Santé conjuguée n°114 - mars 2026

La « Santé dans toutes les politiques » est une approche intersectorielle de promotion de la santé à laquelle dix-sept communes bruxelloises prennent aujourd’hui part. Cette approche implique la responsabilité des décideurs dans une meilleure prise en compte des déterminants de la santé et de leur impact dans le développement des politiques communales.

Dans une société en mutation perpétuelle, de nouveaux enjeux se profilent : enjeu climatique, crise économique, diminution des ressources… Pour y faire face, il est nécessaire de changer de paradigme, de faire évoluer nos pratiques vers plus de transversalité et d’interdisciplinarité. En initiant des collaborations intersectorielles, en priorisant au niveau local les projets qui ont un impact positif sur la santé et la qualité de vie, en évaluant les impacts éventuels des politiques locales sur la santé et la qualité de vie des habitants, en encourageant la responsabilité partagée des décideurs politiques de tous les secteurs et pas seulement celui de la santé, les communes peuvent contribuer grandement au développement d’un environnement favorable pour la santé sur leur territoire.

Un levier pour agir

Du fait de leurs nombreuses compétences (logement, mobilité, petite enfance…), les élus communaux ont un rôle à jouer en matière de promotion de la santé pour améliorer la santé et la qualité de vie des habitants. En effet, comme les définit l’Organisation mondiale de la santé, « les déterminants sociaux de la santé sont les conditions dans lesquelles les personnes naissent, grandissent, travaillent, vivent et vieillissent, ainsi que les forces plus larges qui façonnent les conditions de la vie quotidienne. La majeure partie de notre santé est déterminée par ces causes profondes non médicales de mauvaise santé, notamment l’accès limité à une éducation de qualité, à des aliments nutritifs et à un logement et des conditions de travail décents » 1.
Contrairement à ce que l’on pourrait penser, le système de soins et les choix individuels de santé n’interviennent que pour moitié sur la santé des personnes.
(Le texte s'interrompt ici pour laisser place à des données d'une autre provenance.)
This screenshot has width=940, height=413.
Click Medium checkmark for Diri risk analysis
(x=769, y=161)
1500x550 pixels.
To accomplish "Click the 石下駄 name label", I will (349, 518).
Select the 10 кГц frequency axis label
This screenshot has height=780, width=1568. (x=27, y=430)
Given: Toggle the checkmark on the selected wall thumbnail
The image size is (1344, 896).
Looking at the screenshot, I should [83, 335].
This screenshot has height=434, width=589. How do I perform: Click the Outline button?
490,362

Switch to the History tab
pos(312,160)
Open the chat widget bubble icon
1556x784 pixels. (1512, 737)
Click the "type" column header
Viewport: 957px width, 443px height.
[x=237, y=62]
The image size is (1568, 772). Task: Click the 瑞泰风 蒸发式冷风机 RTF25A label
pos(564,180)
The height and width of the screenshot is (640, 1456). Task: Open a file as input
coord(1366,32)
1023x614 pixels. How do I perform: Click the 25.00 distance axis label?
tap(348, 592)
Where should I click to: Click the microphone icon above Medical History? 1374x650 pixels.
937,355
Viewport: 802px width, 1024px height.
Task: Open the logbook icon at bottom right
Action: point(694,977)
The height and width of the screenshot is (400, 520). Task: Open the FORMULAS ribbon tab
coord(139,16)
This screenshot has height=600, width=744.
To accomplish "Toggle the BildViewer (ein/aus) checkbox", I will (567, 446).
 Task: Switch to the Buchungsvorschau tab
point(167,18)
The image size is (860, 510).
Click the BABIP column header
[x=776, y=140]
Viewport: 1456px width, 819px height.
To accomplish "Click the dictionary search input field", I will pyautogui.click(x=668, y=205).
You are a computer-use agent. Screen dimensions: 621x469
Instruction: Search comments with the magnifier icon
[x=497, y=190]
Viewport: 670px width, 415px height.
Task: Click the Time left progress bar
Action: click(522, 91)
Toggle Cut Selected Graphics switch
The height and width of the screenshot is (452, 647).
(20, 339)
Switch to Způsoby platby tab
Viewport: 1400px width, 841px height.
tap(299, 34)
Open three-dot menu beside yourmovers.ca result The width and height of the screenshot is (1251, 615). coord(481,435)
L’autre moitié est attribuée aux facteurs socioéconomiques à hauteur de 40 % (l’éducation, l’emploi, la sécurité…), et à hauteur de 10 % pour l’environnement/le bâti (la qualité du logement, les espaces verts…)2. Si la santé est « un état de complet bien-être physique, mental et social, et ne consiste pas seulement en une absence de maladie ou d’infirmité », cette évidence n’est pas toujours facile à mettre en pratique.
Vivalis (l’administration bilingue de référence dans les secteurs de la santé et de l’aide aux personnes en Région de Bruxelles-Capitale) finance le Cerapss pour accompagner les communes bruxelloises dans l’intégration de la santé dans toutes les politiques. C’est un processus long, mais riche en apprentissages et perspectives pour l’amélioration de la qualité de vie des habitants.
La première étape a débuté en 2019. Un courrier électronique fut adressé à tous les bourgmestres et déjà sont apparues les premières difficultés… Toutes les communes ne possédaient pas un échevinat de la santé et/ou un échevinat de l’action sociale. Malgré leur volonté d’agir sur la santé, les échevins étaient souvent seuls, dépourvus de moyens financiers et de personnels affectés à la santé.
Une première série de rencontres individuelles a été initiée avec des élus pour mieux comprendre les contextes et modes de fonctionnement des différentes communes, les priorités et les défis auxquels celles-ci étaient confrontées et la perception que ces élus avaient de la santé. « La santé, c’est pas nous [les communes], c’est les hôpitaux, c’est la Région » (un élu).
Il s’agissait aussi de comprendre les freins, les craintes de certains élus ou cadres administratifs à s’impliquer dans ce type d’approche, dans ce processus : « On vient régulièrement nous solliciter avec toutes sortes de projets, nous faire participer à des réunions, et après il n’y a plus rien, pas de suivi, on n’en entend plus parler, c’est fatigant… » (un élu).
Ces différents entretiens ont permis au Cerapss de compléter et de croiser les informations déjà collectées dans les déclarations de politique générale des communes, d’affiner son analyse et d’adapter son accompagnement aux réalités et aux attentes des communes : « La première chose qu’ils ont faite, c’était d’écouter quelle était notre situation, ce que nous faisions. Et il y a eu aussi une adaptation de l’offre proposée, par rapport à nos besoins » (un élu). « On a pu exprimer ce qu’on voulait et être accompagné dans ce sens-là » (une élue).
Cette étape a permis d’établir plusieurs constats, le premier étant la nécessité de s’assurer de la compréhension et de l’appropriation des concepts de base de promotion de la santé par les élus et leurs équipes afin d’adopter un langage commun ; des rencontres collectives ont permis d’aborder ces concepts. Une des difficultés était d’adapter ces concepts théoriques à la réalité de terrain des acteurs communaux et de sortir du jargon professionnel. « Durant mon master, j’ai dû travailler sur des modèles théoriques, mais le modèle sur les déterminants de la santé de Dahlgren et Whitehead est incompréhensible » (une cadre administrative). Durant la période de confinement lié à la pandémie de covid-19, ces rencontres se sont transformées en webinaires, dont la fonction était de faire découvrir aux élus (ainsi qu’aux cadres administratifs et aux chargés de projet communaux) les acteurs présents sur le territoire régional qui développaient des actions spécifiques en lien avec les déterminants de la santé, d’illustrer les déterminants de la santé dans le quotidien des Bruxellois et de découvrir les acteurs du secteur social-santé.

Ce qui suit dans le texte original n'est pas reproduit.